'''

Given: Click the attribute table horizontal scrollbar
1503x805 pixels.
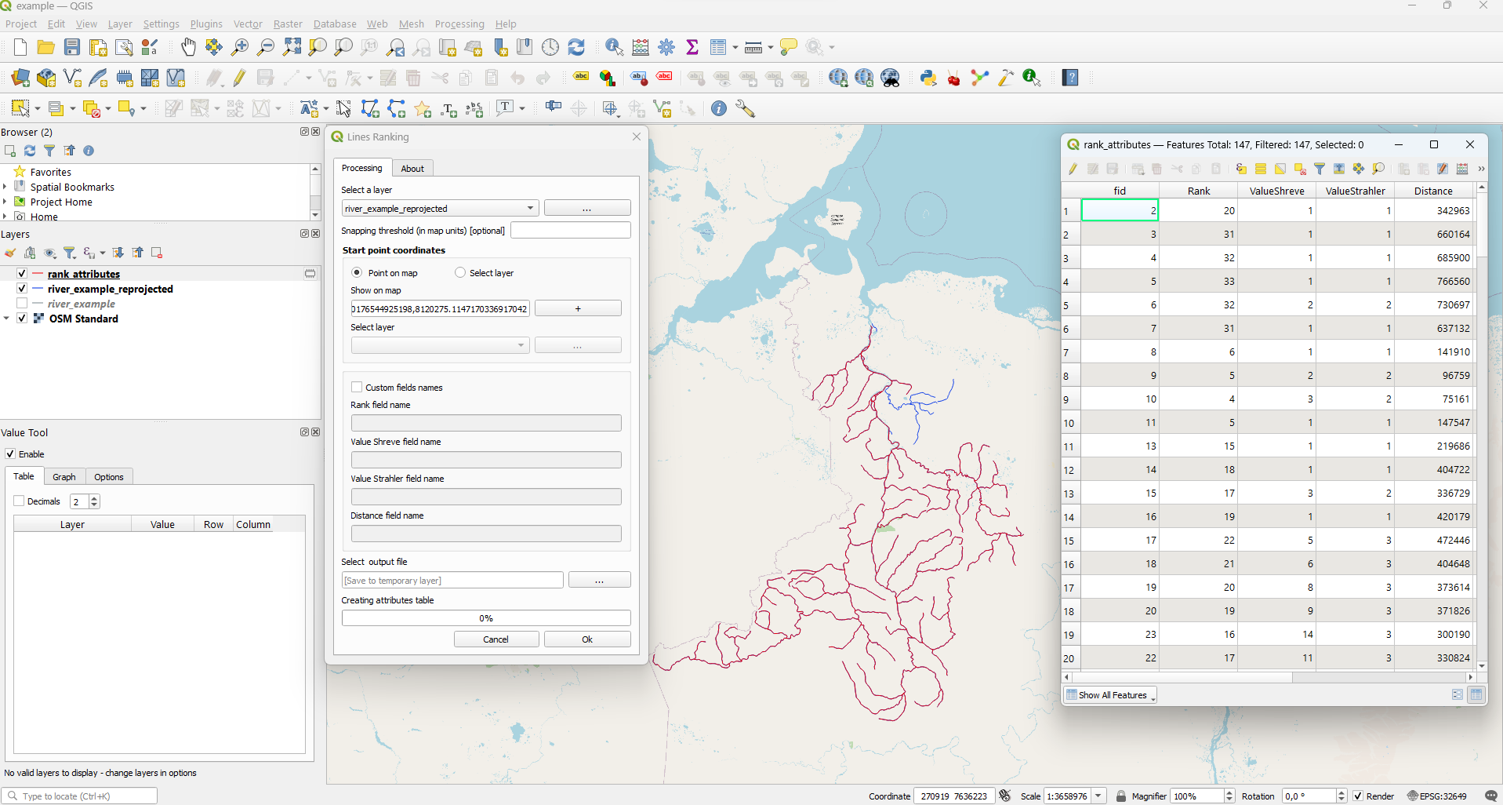Looking at the screenshot, I should point(1182,677).
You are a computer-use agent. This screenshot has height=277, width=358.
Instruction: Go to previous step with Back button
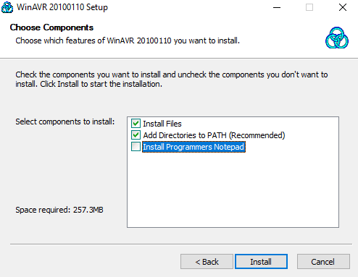coord(207,262)
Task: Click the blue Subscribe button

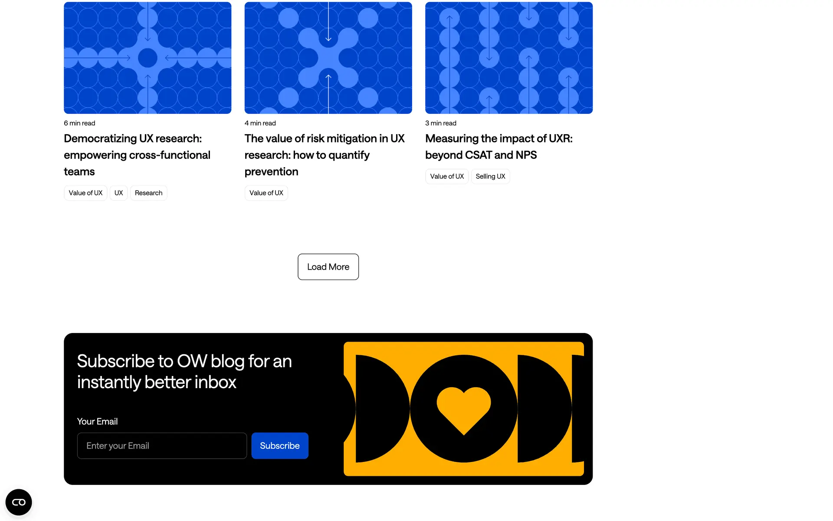Action: (280, 445)
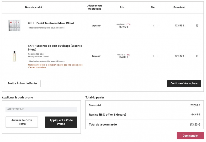Increase quantity of Essence Pitera
This screenshot has height=142, width=206.
158,56
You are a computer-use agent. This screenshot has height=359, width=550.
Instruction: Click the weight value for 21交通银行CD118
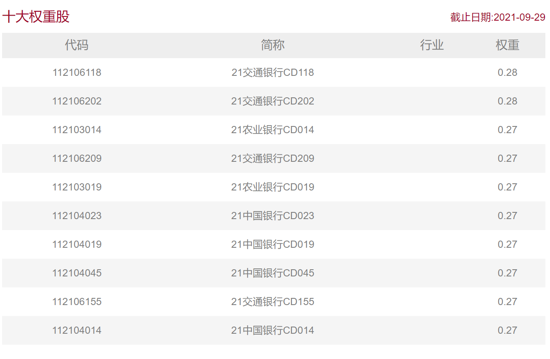(x=507, y=72)
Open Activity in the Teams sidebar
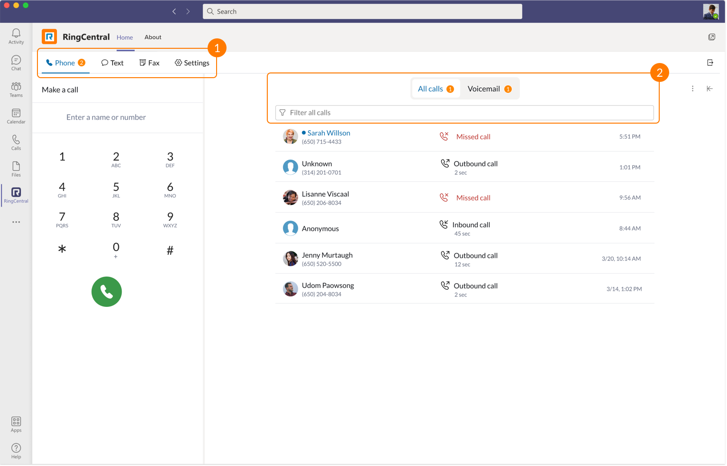The height and width of the screenshot is (466, 727). [x=16, y=36]
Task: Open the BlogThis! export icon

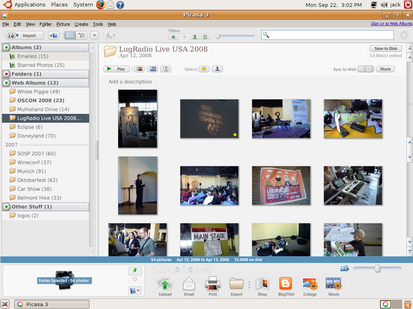Action: 286,286
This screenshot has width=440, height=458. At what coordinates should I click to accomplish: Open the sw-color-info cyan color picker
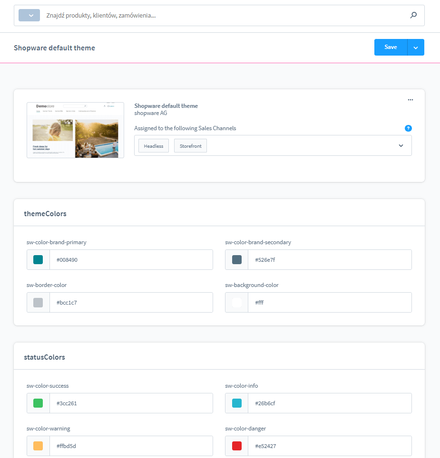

'''

WORK ORDER —
Exactly as written, give the entries above again, with no images.

THE ANSWER —
Given: Click the attribute table horizontal scrollbar
1503x805 pixels.
Looking at the screenshot, I should point(1182,677).
You are a computer-use agent. This screenshot has height=277, width=358.
Instruction: Go to previous step with Back button
coord(207,262)
Task: Click the blue Subscribe button

Action: (280, 445)
Increase quantity of Essence Pitera
This screenshot has height=142, width=206.
158,56
You are a computer-use agent. This screenshot has height=359, width=550.
Instruction: Click the weight value for 21交通银行CD118
(x=507, y=72)
Open Activity in the Teams sidebar
The height and width of the screenshot is (466, 727). [x=16, y=36]
Task: Open the BlogThis! export icon

Action: 286,286
This screenshot has width=440, height=458. At what coordinates should I click to accomplish: Open the sw-color-info cyan color picker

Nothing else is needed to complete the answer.